Tsinghua & Institute of Computing Technology Unveil 'Absolute Zero' Training Method: Self-Play Enables Reasoning in Large Models Without External Data

Can pre-trained large language models learn reasoning through self-play without introducing external data?

Researchers from Tsinghua University, the Institute for Artificial Intelligence (THUAI), and Pennsylvania State University have proposed a training method called “Absolute Zero.”

This approach enables large models to acquire reasoning capabilities by generating and solving tasks based on specific reasoning objectives.

In tests, models trained with “Absolute Zero” outperformed those trained using expert-labeled samples.

Notably, the “Absolute Zero” method requires training only in a code environment yet yields significant improvements in mathematical reasoning.

The research has sparked discussion on Reddit, with users reposting the findings and exclaiming: “Has self-evolving AI been unlocked?”

Self-Learning Through Problem Generation and Solving

“Absolute Zero” employs a self-play learning paradigm. In this framework, a unified language model assumes two roles: Proposer and Solver.

The Proposer is responsible for generating new reasoning tasks, while the Solver tackles these tasks. Through the alternation and collaboration of these two roles, the model autonomously constructs a distribution of learning tasks and continuously enhances its reasoning capabilities during the solving process.

“Absolute Zero” represents all reasoning tasks uniformly as triplets of (program, input, output), denoted as $(p, i, o)$.

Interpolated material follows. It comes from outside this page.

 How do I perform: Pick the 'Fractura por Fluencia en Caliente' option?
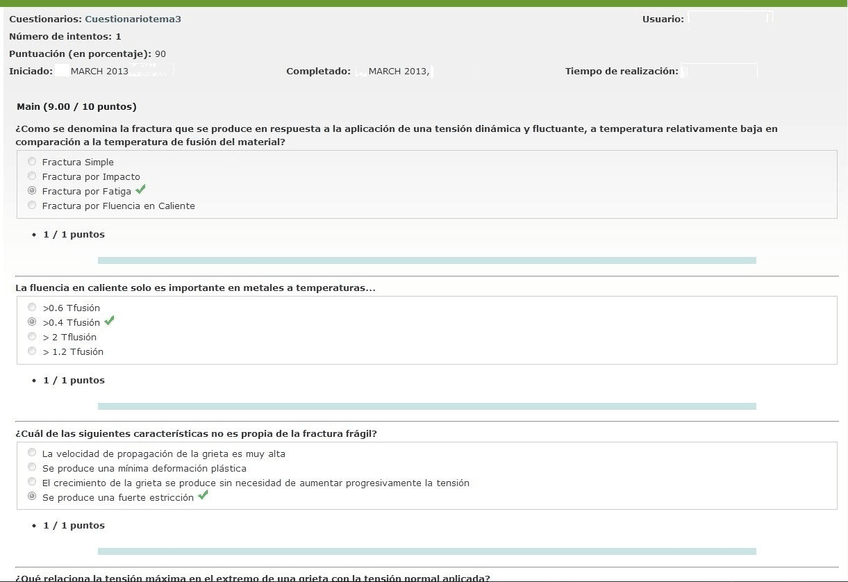[33, 205]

Here, the program is executable code, the input is the data fed into the program, and the output is the result produced by the program given that input.

Through this formalized representation, abstract reasoning tasks are transformed into concrete programming problems. Language models can generate and manipulate code to handle task generation and solving.

Based on whether $p$, $i$, and $o$ are known, “Absolute Zero” categorizes reasoning tasks into three basic types: Abduction, Deduction, and Induction:

• Abduction Tasks: Given $p$ and the corresponding $o$, find possible values for $i$. These tasks assess the model’s ability to reverse-engineer conditions from results and understand code semantics.

• Deduction Tasks: Given $p$ and $i$, determine $o$. These tasks evaluate the model’s ability to execute and comprehend code logic.

• Induction Tasks: Given a set of $(i, o)$ examples, find a unified program $p$. These tasks test the model’s ability to summarize patterns and generate code.

Before self-play training begins, “Absolute Zero” requires an initial set of tasks as a seed (though this may be omitted if the base model is sufficiently strong). This seed set is generated by having the foundational language model produce valid code triplets $(p, i, o)$.

When the seed set is empty, “Absolute Zero” uses a predefined “zero triplet” as a starting point, which is essentially a simple identity function:

In each iteration, the Proposer first generates a new reasoning task based on the current existing task set and specified task type.

Specifically, it samples relevant examples from historical tasks as references, then leverages the language model’s generative capabilities to produce a new $(p, i, o)$ triplet.

• For abduction tasks, $p$ and $o$ are generated, but not $i$.

• For deduction tasks, $p$ and $i$ are generated, but not $o$.

• For induction tasks, a set of input-output pairs $(i, o)$ is generated, but not $p$.

Additionally, for induction tasks, the Proposer samples a program $p$ from historical abduction and deduction tasks, then generates $N$ matching input-output pairs $(i, o)$ along with a natural language description.

This approach provides richer contextual information for induction tasks, helping the Solver better understand and resolve them.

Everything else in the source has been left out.